As many Salem women know, last year there were changes made to the student handbook and the Honor Tradition. These changes were initiated by students who had carefully studied the handbook, researched other colleges’ handbooks, and then proposed changes they felt would benefit the entire student body. By extension, we, the student body, made the changes. This was the first time students were invited to sit on an ad hoc committee to modify the handbook. These eight students sat alongside administration and faculty and openly discussed student concerns regarding the handbook as well as solutions to their grievances. Congratulations!
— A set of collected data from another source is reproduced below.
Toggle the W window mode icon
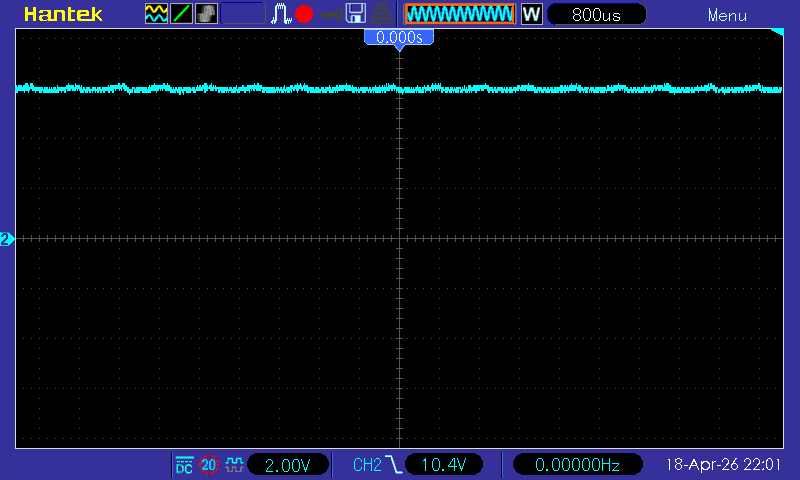tap(531, 15)
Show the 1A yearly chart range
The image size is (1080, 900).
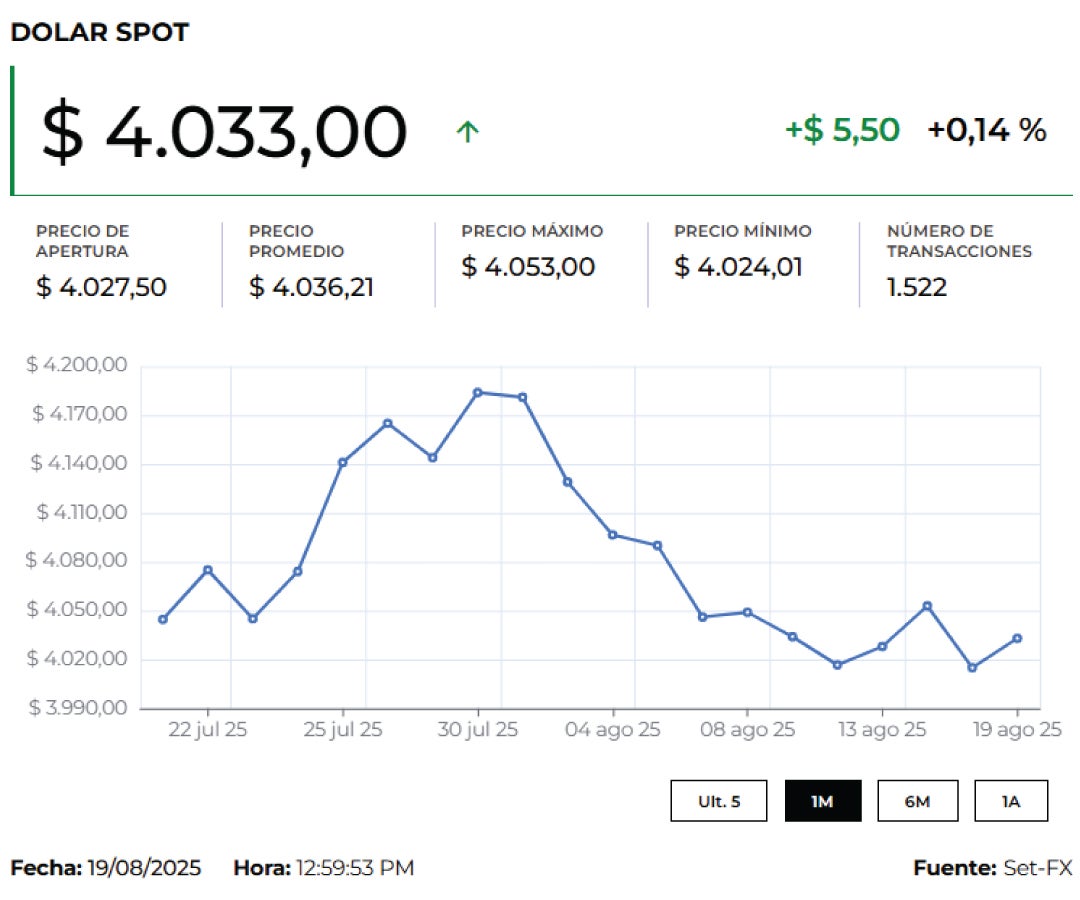(1011, 801)
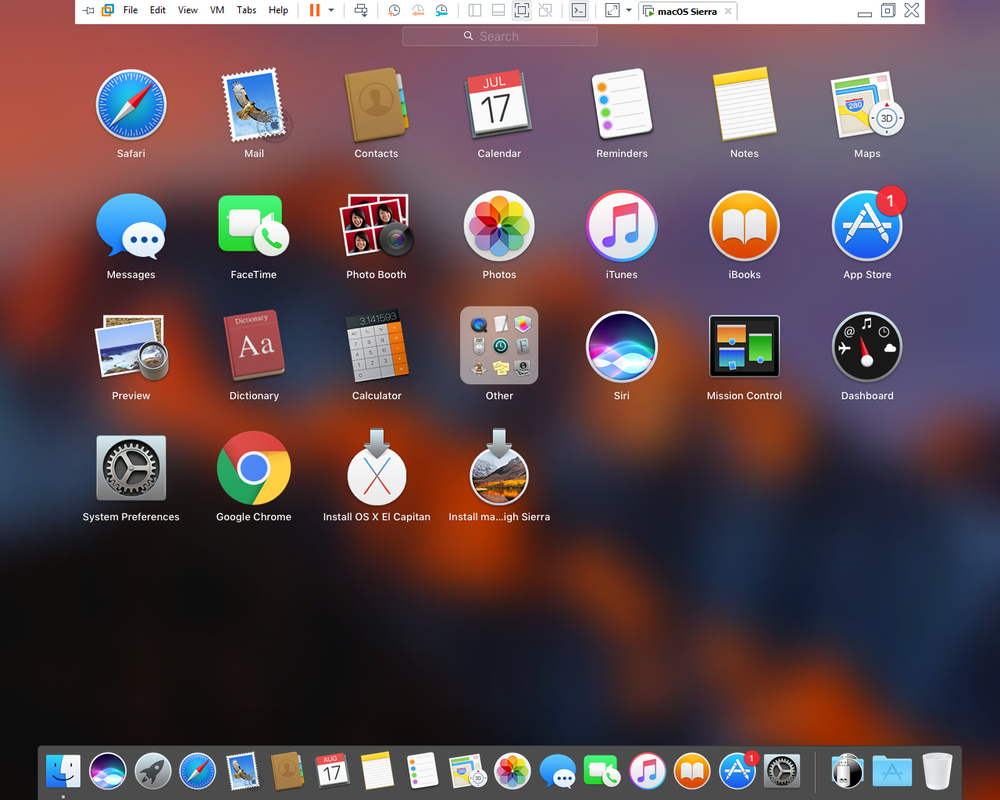Open the Dictionary app

[x=254, y=347]
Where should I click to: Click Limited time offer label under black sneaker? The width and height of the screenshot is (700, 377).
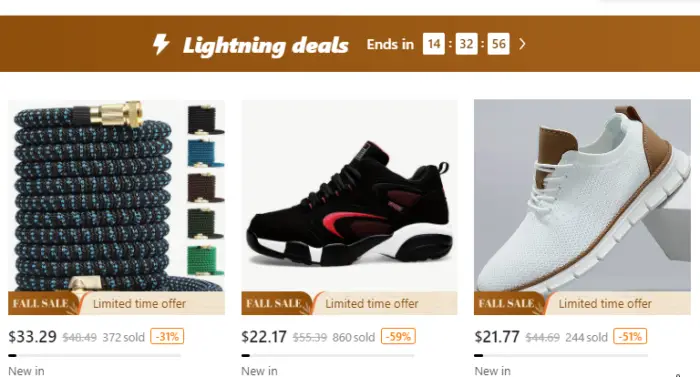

Before discussing any policy, we feel that it is imperative for you to know that you, the student, has rights! (Yes, you do!) Please read them on page 20 under Section IX., Rights of an Accused Student. We especially want you to be aware that you are entitled to have an advisor present throughout the judicial process. This full-time faculty member can be a source of support for you, but he or she cannot testify on your behalf.
In case you aren’t aware, there are three bodies that conduct hearings at Salem College:
1. The Honor Council, which investigates Honor Code infractions related to academic work and exams.
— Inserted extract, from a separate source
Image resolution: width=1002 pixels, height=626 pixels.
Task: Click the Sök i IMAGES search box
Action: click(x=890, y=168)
2. The Judicial Council, which handles infractions of College and ResLife policies.
3. College Administration, which reserves the right to conduct administrative hearings of more serious policy infractions of an urgent or sensitive nature.*
* This statement is new to the 2012-2013 handbook.
The rights outlined on page 20 apply to hearings conducted by all three bodies. Know your rights, women!
The new edition of the student handbook now outlines the process of Administrative hearings, not just Honor and Judicial (although you will note that the process is very similar to Honor Council hearings). Thus, if any student is ever curious or has been called to an Administrative hearing, you will have a general understanding of what to expect. This can be found on page 21 under Section XII.
One major breakthrough change for the handbook is a more detailed outline of the room search policy. Students evaluated the language in our room search policy last year, researched other room search policies, and although we did not make all of the changes we wished, we now have a more detailed room search policy. For instance, if you look at the 2011-2012 handbook, you might notice on page 56 under Section XVIII how small the paragraph is on Residence Hall/Room Searches. Now, on pages 56 and 57 of our current handbook, the 2012- 2013 edition, the policy details not only when a room search may be conducted, but the exact procedure that a room search follows.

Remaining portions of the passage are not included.